Zakheus di antara Yesus dan Ahli Taurat
Sumber: http://renungan-harian-online.blogspot.com/Ayat bacaan: Lukas 19:7
====================
"Tetapi semua orang yang melihat hal itu bersungut-sungut, katanya: "Ia menumpang di rumah orang berdosa."
Semua orang ingin terus lebih baik lagi dari hari ke hari. Terus belajar dan mendalami Firman Tuhan, menjauhi kejahatan, menghindari berbuat dosa dan menjaga kekudusan, terus berubah menjadi semakin baik, itu semua tentu saja sangat baik untuk dilakukan. Jika itu sudah atau sedang anda lakukan hari ini maka anda sedang terus semakin mendekati dan mencerminkan pribadi Kristus. Tetapi berhati-hatilah, karena di balik proses itu apabila kita tidak hati-hati maka kita bisa dengan gampang dirasuk dosa kesombongan. Kita bisa terjerumus ke dalam sebuah perasaan yang menganggap diri kita paling suci, paling bersih, paling benar dan kemudian merasa punya hak untuk menghakimi orang lain. Kita bisa menjadi orang yang merasa diri paling sempurna dan dengan cepatnya menjatuhkan "vonis" kepada orang lain. Jika dibiarkan, maka kita pun akan menjadi komentator-komentator cerewet yang penuh kesinisan dan kenegatifan. Si A berdosa ini, si B dosanya itu, gereja itu sesat, gereja ini tidak benar dan sebagainya. Begitu mudahnya kita memvonis orang, bahkan dengan berani menyatakan siapa yang ke surga atau neraka. Semakin banyak yang kita kritik maka rasanya semakin hebat pula diri kita. Bahkan di kalangan hamba-hamba Tuhan gejala seperti inipun bisa saja terjadi. Ini bukanlah hasil yang diharapkan dari sebuah pertobatan dan usaha menguduskan diri. Alih-alih menjadi garam dan terang dunia, kita malah bisa terperangkap dalam sikap yang cenderung menjauhi mereka yang sebetulnya sedang butuh pertolongan agar tidak binasa. Dan disisi lain itu sama saja seperti kita sedang membinasakan diri sendiri.
Terjebak dalam sikap merasa diri paling berhak, layak dan benar ini sudah dipertontonkan sejak lama oleh para orang Farisi.
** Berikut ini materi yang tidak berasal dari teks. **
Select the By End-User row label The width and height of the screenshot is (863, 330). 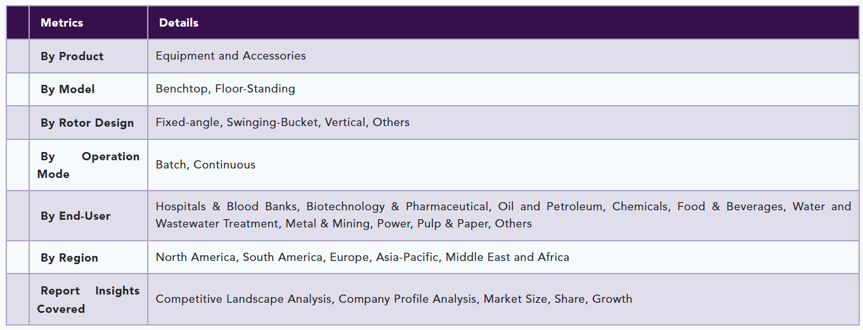point(75,216)
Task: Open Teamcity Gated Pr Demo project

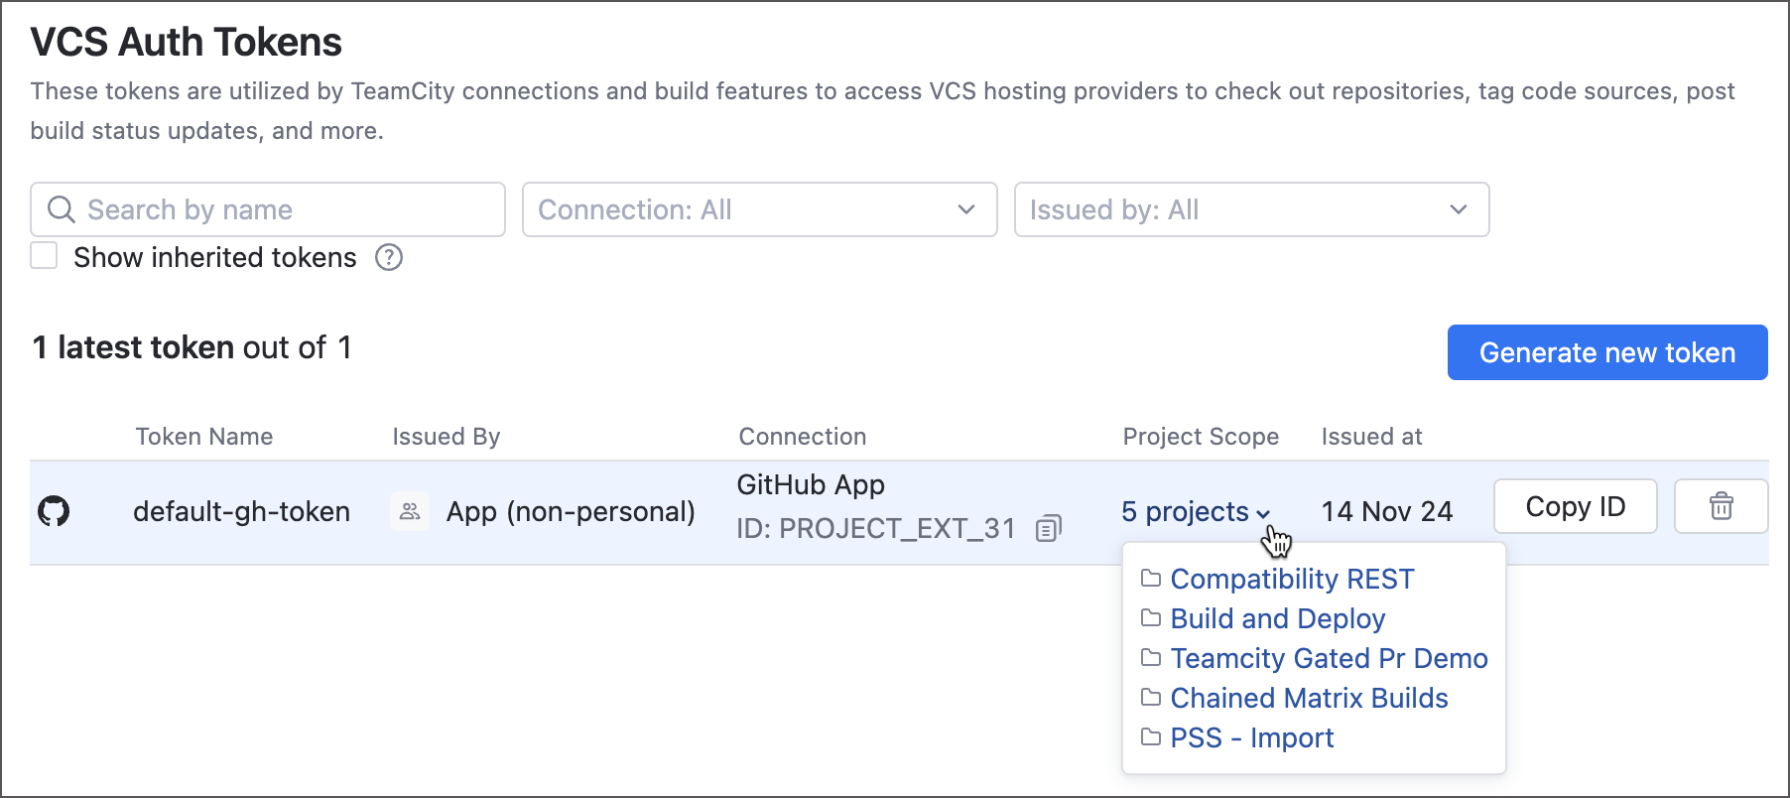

Mereka ini adalah tokoh-tokoh pemuka agama yang berhak memutuskan segala sesuatu, haram dan halal pada masa itu. Mereka merasa superior karena mengetahui dan hafal terhadap hukum Taurat dan menganggap diri mereka sebagai representatif Tuhan di muka bumi ini, sehingga merasa punya hak untuk menghakimi orang lain sesuai pendapat atau keinginan mereka. Orang-orang Yahudi pun sama saja, mengikuti sikap yang salah dari para pemimpin agama mereka ini. Sementara di sisi lain, Yesus datang ke muka bumi ini justru untuk menyelamatkan domba-domba yang hilang, atau sebagai tabib yang menyembuhkan orang sakit, seperti apa yang dikatakan Yesus dalam Lukas 5:31, "Bukan orang sehat yang memerlukan tabib, tetapi orang sakit." Dan Yesus tidak pandang bulu dalam menyelamatkan orang. Ia bertemu dan bersinggungan dengan begitu banyak orang dengan latar belakang yang berbeda-beda dan masalah berbeda-beda, tetapi semua sama layaknya untuk menerima keselamatan, karena Tuhan mengasihi semua manusia tanpa terkecuali. Dia tetap membuka kesempatan untuk bertobat bagi siapapun tanpa menimbang terlebih dahulu berat ringannya dosa atau pantas tidaknya seseorang untuk diselamatkan. Antara orang Farisi dan Yesus terdapat perbedaan yang sungguh nyata mengenai sikap dalam menghadapi orang berdosa.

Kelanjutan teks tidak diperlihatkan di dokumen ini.